O envolvimento dos clínicos em investigação é um esforço extraordinário, geralmente apenas recompensado pelo reconhecimento dos seus pares. Apesar da abertura dos centros de investigação a colaborações com médicos, esta conjuntura é preponderante e a transferência de conhecimentos em ambos os sentidos muito limitada. Neste contexto, poderão ter os Centros Académicos Clínicos (CAC) ou os recentemente criados Laboratórios Colaborativos (CoLAB) um papel ativo? Dispondo-se a intermediar a discussão de problemas e fomentar parcerias, criando condições de trabalho, apoiando e atraindo investimento para a investigação de translação?

Acelerar e otimizar o processo de translação é o objectivo do European Advanced Translational Research Infrastructure in Medicine (EATRIS), um consórcio europeu em que, desde 2019, participam várias instituições de investigação em Portugal coordenadas pelo Infarmed. De acordo com informação disponibilizada no seu site, menos de 2% dos biomarcadores identificados como úteis no estudo das doenças e na resposta a tratamentos são convertidos em testes aplicáveis na clínica.

A colaboração com os centros hospitalares deve ser intensificada e a investigação para a validação de resultados em amostras humanas agilizada. A translação de conhecimento é um ambiente árido, sendo necessário apoio institucional para que os interessados possam compreender questões regulatórias que permitam o posterior desenvolvimento industrial e comercialização de testes inovadores.

Que a população em geral usufrua dos desenvolvimentos científicos no seu máximo potencial parece-nos ser motivo suficiente para incentivar a comunicação entre as partes: colocando este tema complexo no centro de discussões entre diversos stakeholders e no programa de encontros científicos de índole médica.

No contexto de doenças complexas, é primordial reunir amostras de um número elevado de indivíduos, de modo a obter resultados cientificamente robustos, sendo comum a avaliação de potenciais biomarcadores decorrer num determinado laboratório ou num grupo limitado de laboratórios apenas. Reconhecer a necessidade de estudos multicêntricos internacionais e promover as condições que aprovem, em tempo útil, a mobilidade de amostras entre instituições e a partilha de dados clínicos relevantes, anonimizados, é fundamental.

Este processo está sujeito a pareceres éticos e relativos à proteção de dados que, sendo relevantes, originam atrasos desproporcionados ou inviabilizam até a concretização de estudos. Alternativamente, os biobancos permitem ultrapassar alguns destes obstáculos, mas a sua existência em Portugal é muito limitada.
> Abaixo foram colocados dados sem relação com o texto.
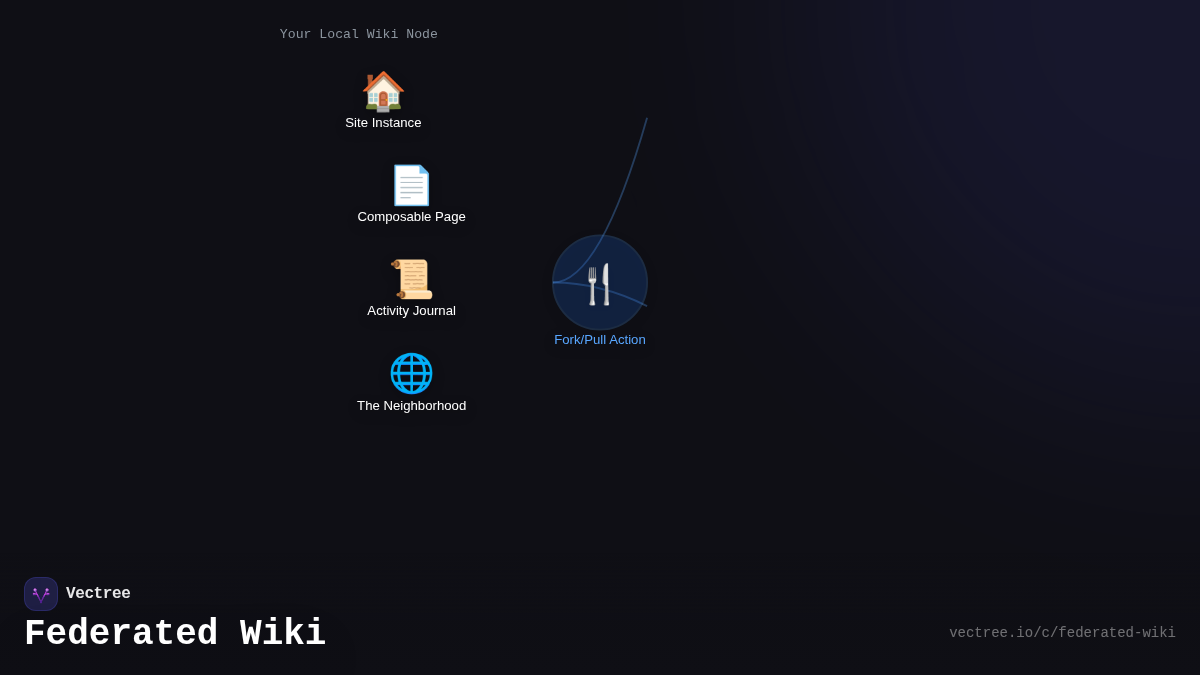
Task: Click the house icon in the node column
Action: click(383, 90)
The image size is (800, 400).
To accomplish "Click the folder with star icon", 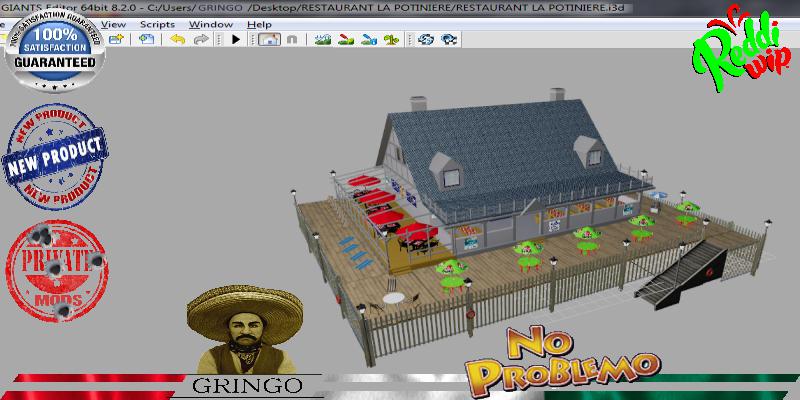I will [x=117, y=40].
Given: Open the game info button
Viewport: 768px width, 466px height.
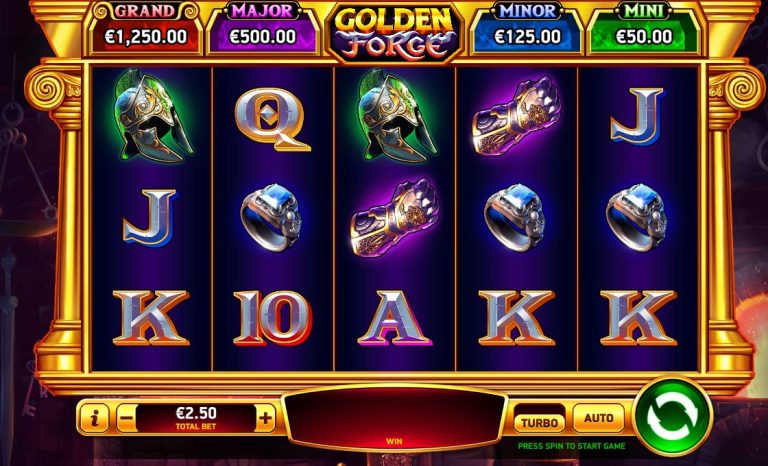Looking at the screenshot, I should [95, 418].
Trata-se de investimentos consideráveis, a largo prazo, mas cujo retorno deve ser seriamente valorizado, face aos custos da morbilidade e mortalidade, sobretudo, das doenças crónicas cuja abordagem clínica padece da falta de melhores ferramentas laboratoriais e terapêuticas.
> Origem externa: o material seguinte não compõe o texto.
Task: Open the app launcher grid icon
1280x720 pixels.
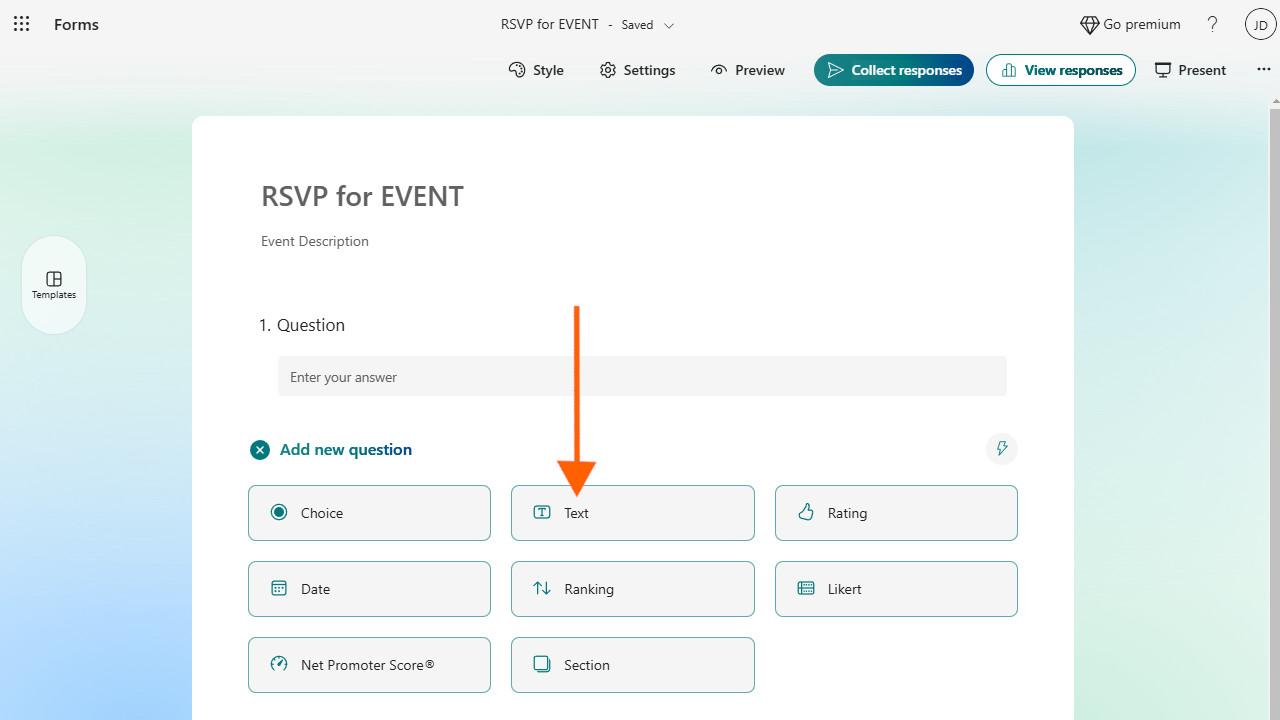Action: pos(21,24)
O investimento na ciência biomédica deve gerar resultados com impacto valorizável na saúde humana. Para que novos conhecimentos se traduzam em soluções que concretizem a promessa que a ciência ambiciona, um esforço multidisciplinar é seguramente necessário: investigadores, médicos, laboratórios clínicos, indústria, experts das áreas da ética e proteção de dados, consórcios dedicados à otimização da translação de conhecimento, podem em conjunto construir pontes para que o vale da morte seja um dia totalmente atravessado.